I had one of those moments the other day. I had asked my eleven-year-old to help prepare lunch, something involving the stove and the broiler, and was giving her instructions when I realized that I didn’t need to be telling her what to do.
Not only was she perfectly capable of measuring the ingredients, watching the time, and reasonably avoiding burning herself. She was also already carrying out the instructions. My continuing to “help,” in fact, was only getting in the way.
I stopped short. I felt pride, and a little bit of shock, and found myself pulling back from the moment–to what a journalist would call a higher elevation–and saw that the little girl I had been raising and guiding was now at least as competent a cook as I am. And I didn’t learn any of this until I was in my thirties.
While I was up there, above the kitchen at around 10,000 feet, I started thinking about how my role as a parent had been shifting and reconfiguring itself all along. Those tasks, those bits of information, and those thought processes which used to require close supervision and physical proximity were now hers to explore, to push against, and expand to the limits of her new older self. My gosh, I thought, she’s approaching adulthood before my eyes.
As I have come through my own journey as a parent raising four daughters, I have been through a similar process. With each new stage and new situation, I come up against my limits and have to start again, as a beginner on a new level. Some parents I know talk about having favorite ages, or conversely, struggling in particular ways with the developmental challenges of three, or seven, or twelve. I can’t say that I have a favorite age (or one that throws me for a loop). I like babies. I like toddlers. And so far, so good in the interim between that and teenagerdom.

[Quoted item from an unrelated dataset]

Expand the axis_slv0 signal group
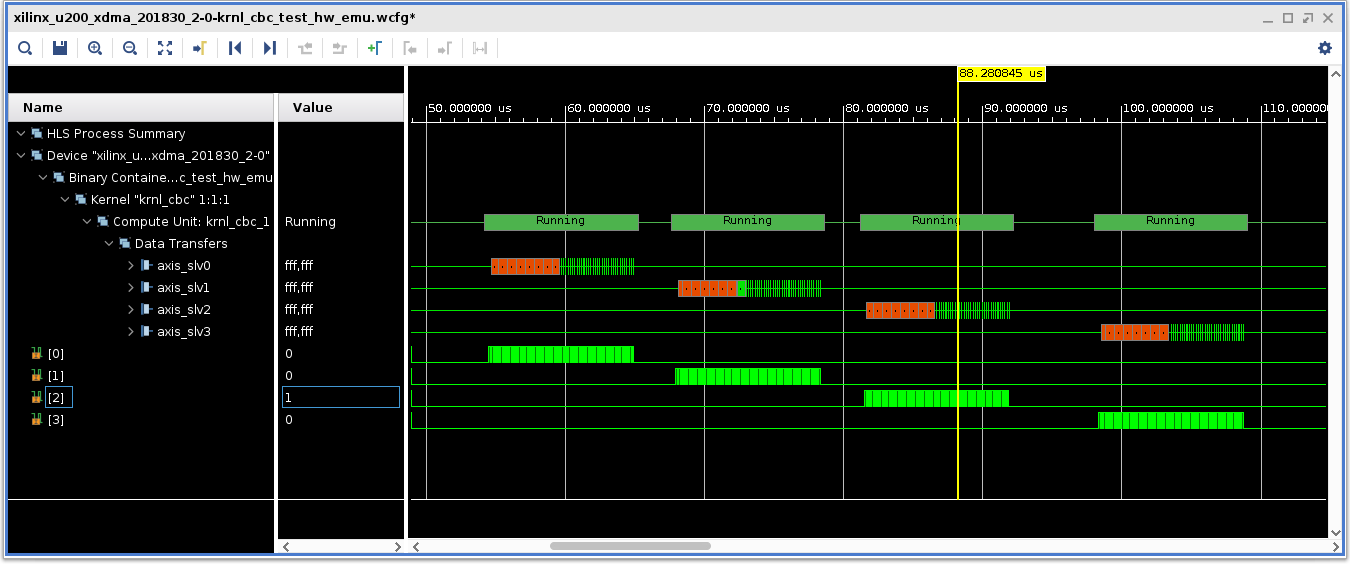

I do look forward to being able to share more of my life and myself with my children as they become old enough to process it. To someday have adult conversations about how we got there, and what we took with us or left behind.
Standing in the kitchen with my large-hearted, sensitive, stolid, quietly competent eldest daughter, I realized that teaching her to make a tuna melt was no longer enough. So what’s next? Will she tell me? Or do I need to spend some time here, at the edge of myself?